About 11 percent of the North American firefly species assessed in a recent study are threatened with extinction

Researchers from the Xerces Society, the ABQ BioPark and the Firefly Specialist Group of the International Union for Conservation of Nature evaluated 128 firefly species and found that 14 are threatened with extinction.

Another 2 percent – 3 species – are “near threatened, while 33 percent are of “least concern” and “too little is known” about more than half of them “to assess whether they are secure or at risk.”

There are at least 167 species of firefly in the U.S. and Canada, but the researchers could find monitoring data on only 128 of them.

Of the 14 species that are threatened with extinction, the most threatened is the Bethany Beach firefly, which was categorized as critically endangered.

The species was petitioned for emergency Endangered Species Act (ESA) listing by the Center for Biological Diversity and the Xerces Society in 2019. It received a positive 90-day finding and will undergo a full status assessment by the U.S. Fish and Wildlife Service.

**Material provided:**

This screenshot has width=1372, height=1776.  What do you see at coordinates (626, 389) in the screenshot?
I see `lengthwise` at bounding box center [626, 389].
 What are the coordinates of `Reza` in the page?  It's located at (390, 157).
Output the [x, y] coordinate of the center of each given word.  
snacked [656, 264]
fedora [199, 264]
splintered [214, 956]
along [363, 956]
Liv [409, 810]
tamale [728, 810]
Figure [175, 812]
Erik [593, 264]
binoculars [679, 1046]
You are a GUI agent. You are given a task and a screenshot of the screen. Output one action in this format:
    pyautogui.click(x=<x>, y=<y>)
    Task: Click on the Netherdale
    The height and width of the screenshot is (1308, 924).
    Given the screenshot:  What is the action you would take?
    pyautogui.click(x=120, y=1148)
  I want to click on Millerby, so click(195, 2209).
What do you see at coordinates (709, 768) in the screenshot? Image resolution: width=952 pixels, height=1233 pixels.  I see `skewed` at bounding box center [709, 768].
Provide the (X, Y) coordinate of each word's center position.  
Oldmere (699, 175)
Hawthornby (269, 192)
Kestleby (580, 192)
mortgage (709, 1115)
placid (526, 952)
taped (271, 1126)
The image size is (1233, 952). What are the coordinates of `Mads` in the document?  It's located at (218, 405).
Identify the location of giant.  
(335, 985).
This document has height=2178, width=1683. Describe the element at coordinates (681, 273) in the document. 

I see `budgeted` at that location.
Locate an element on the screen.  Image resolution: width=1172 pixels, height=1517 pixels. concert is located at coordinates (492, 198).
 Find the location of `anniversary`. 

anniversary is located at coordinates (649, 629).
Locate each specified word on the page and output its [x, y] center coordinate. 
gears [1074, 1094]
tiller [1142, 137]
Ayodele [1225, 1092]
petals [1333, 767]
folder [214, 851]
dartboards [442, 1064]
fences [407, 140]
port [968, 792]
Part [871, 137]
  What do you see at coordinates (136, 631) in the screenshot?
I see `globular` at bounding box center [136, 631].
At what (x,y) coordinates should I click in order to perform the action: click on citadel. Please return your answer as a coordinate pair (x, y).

**What the task requires:**
According to the firefly article, which species is the most threatened with extinction? The entries are not used here.

**Result:**
The Bethany Beach firefly, which was categorized as critically endangered.